Exploring this World's Most Haunted Forest: Contorted Trees, UFOs and Spooky Stories in Transylvania.
"They call this location an enigmatic zone of Transylvania," remarks an experienced guide, the air from his lungs forming wisps of mist in the crisp evening air. "So many visitors have vanished here, many believe it's an entrance to another dimension." Marius is leading a guest on a evening stroll through what is often described as the world's most haunted forest: Hoia-Baciu, a square mile of old-growth indigenous forest on the outskirts of the Transylvanian city of Cluj-Napoca.

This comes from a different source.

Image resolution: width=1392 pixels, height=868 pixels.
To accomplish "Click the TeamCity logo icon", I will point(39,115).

A Long History of the Unexplained
Stories of bizarre occurrences here go back hundreds of years – the forest is called after a regional herder who is believed to have disappeared in the far-off times, along with his entire flock. But Hoia-Baciu achieved international attention in 1968, when a military technician called Emil Barnea captured on film what he reported as a unidentified flying object hovering above a oval meadow in the heart of the forest.

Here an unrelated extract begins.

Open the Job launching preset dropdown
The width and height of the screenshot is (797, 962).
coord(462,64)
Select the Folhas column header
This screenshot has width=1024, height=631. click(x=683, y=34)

Many came in here and vanished without trace. But don't worry," he states, turning to the traveler with a smirk. "Our excursions have a 100% return rate."
In the years that followed, Hoia-Baciu has drawn meditation experts, shamans, UFO researchers and paranormal investigators from across the world, curious to experience the strange energies believed to resonate through the forest.
Current Risks
It may be one of the world's premier pilgrimage sites for lovers of the paranormal, the grove is facing danger. The western districts of Cluj-Napoca – a modern tech hub of over 400,000 residents, known as the innovation center of the region – are expanding, and construction companies are pushing for authorization to clear the trees to build apartment blocks.

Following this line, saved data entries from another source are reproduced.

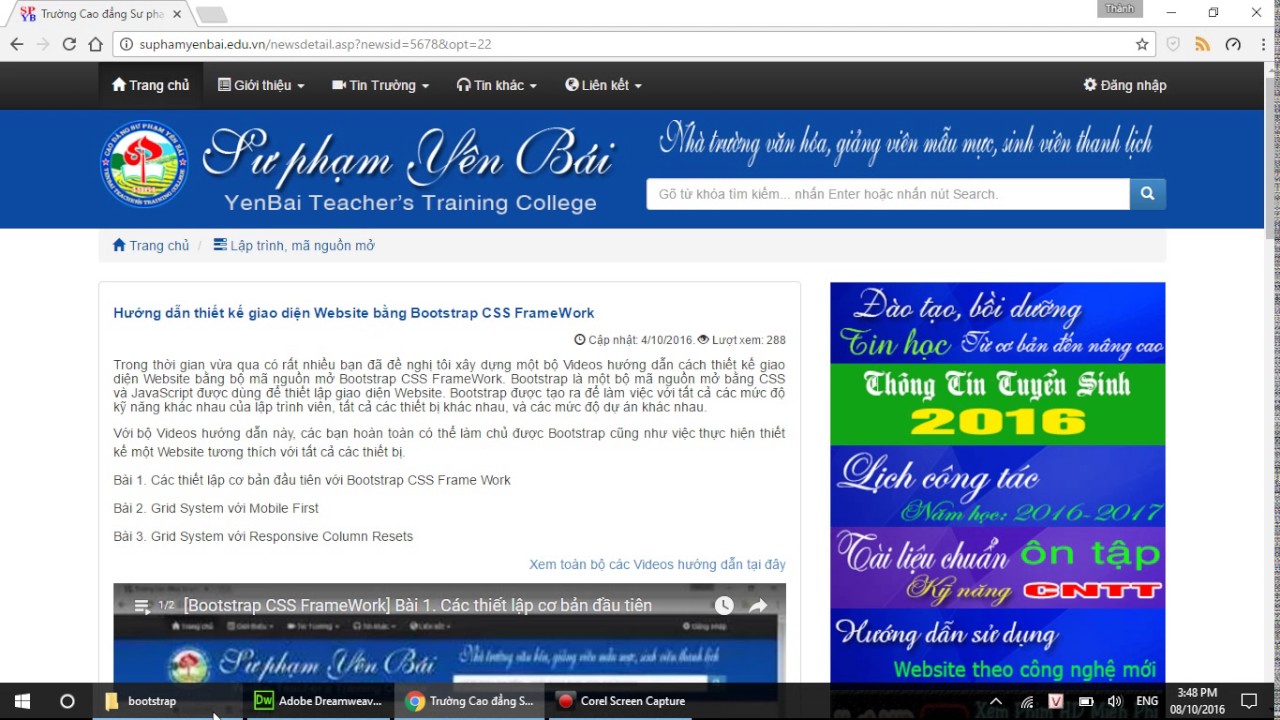The image size is (1280, 720).
Task: Go to Trang chủ in navbar
Action: [150, 85]
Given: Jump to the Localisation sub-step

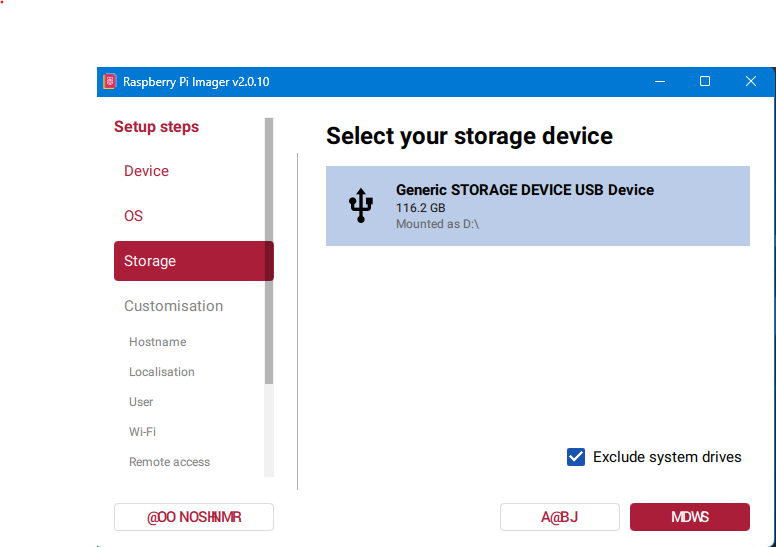Looking at the screenshot, I should 161,372.
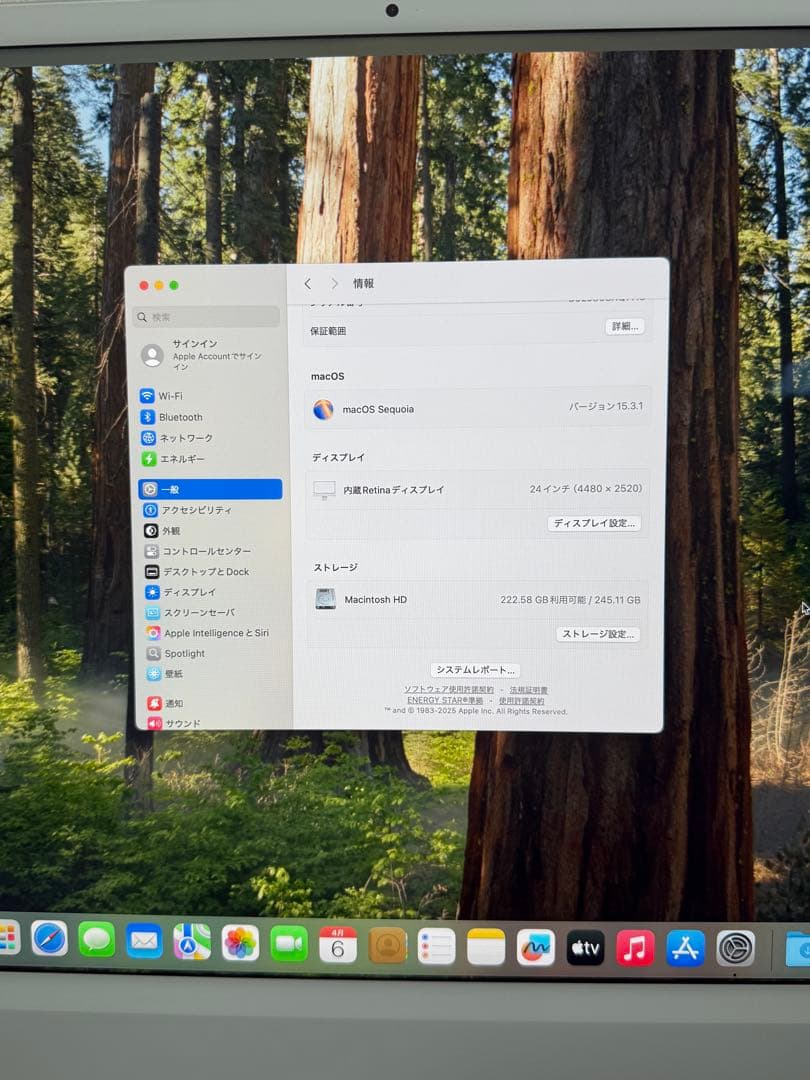Navigate back with the left chevron arrow
The width and height of the screenshot is (810, 1080).
coord(309,283)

Aside from a few hectares housing locally rare specific tree species, the forest is lacking legal protection, but the guide believes that the company he co-founded – a local conservation effort – will assist in altering this, persuading the local administrators to appreciate the forest's significance as a tourist attraction.
Spooky Experiences
When small sticks and fall foliage split and rustle beneath their boots, the guide recounts numerous traditional stories and claimed supernatural events here.
- A well-known account recounts a young child vanishing during a family outing, only to rematerialise after five years with no recollection of the events, showing no signs of aging a moment, her clothes without the smallest trace of dust.
- More common reports explain mobile phones and photography gear mysteriously turning off on entering the woods.
- Emotional responses include full-blown dread to feelings of joy.
- Some people state seeing bizarre skin irritations on their arms, perceiving disembodied whispers through the trees, or experience palms pushing them, although certain nobody is nearby.
Research Efforts
Despite several of the tales may be unverifiable, there are many things before my eyes that is certainly unusual. Throughout the area are vegetation whose stems are bent and twisted into unusual forms.
Various suggestions have been given to clarify the deformed trees: powerful storms could have bent the saplings, or inherently elevated electromagnetic fields in the soil cause their crooked growth.
But scientific investigations have turned up inconclusive results.
The Legendary Opening
The guide's tours permit visitors to engage in a little scientific inquiry of their own. Upon reaching the opening in the woods where Barnea captured his well-known UFO images, he gives the visitor an electromagnetic field detector which measures EMF readings.
"We're entering the most active section of the forest," he says. "Discover what's here."
The vegetation abruptly end as they step into a complete ring. The sole vegetation is the trimmed turf beneath the ground; it's apparent that it's naturally occurring, and seems that this unusual opening is natural, not the result of landscaping.
Fact Versus Fiction
Transylvania generally is a location which inspires creativity, where the division is blurred between fact and folklore. In countryside villages faith continues in strigoi ("screamers") – otherworldly, form-changing bloodsuckers, who emerge from tombs to haunt regional populations.
The novelist's well-known vampire Count Dracula is always connected with Transylvania, and the legendary fortress – a Saxon monolith situated on a cliff edge in the Carpathian Mountains – is keenly marketed as "the count's residence".
But even folklore-rich Transylvania – actually, "the territory after the grove" – seems solid and predictable in contrast to these eerie woods, which seem to be, for factors related to radiation, environmental or simply folkloric, a hub for human imaginative power.
"In Hoia-Baciu," Marius comments, "the division between reality and imagination is remarkably blurred."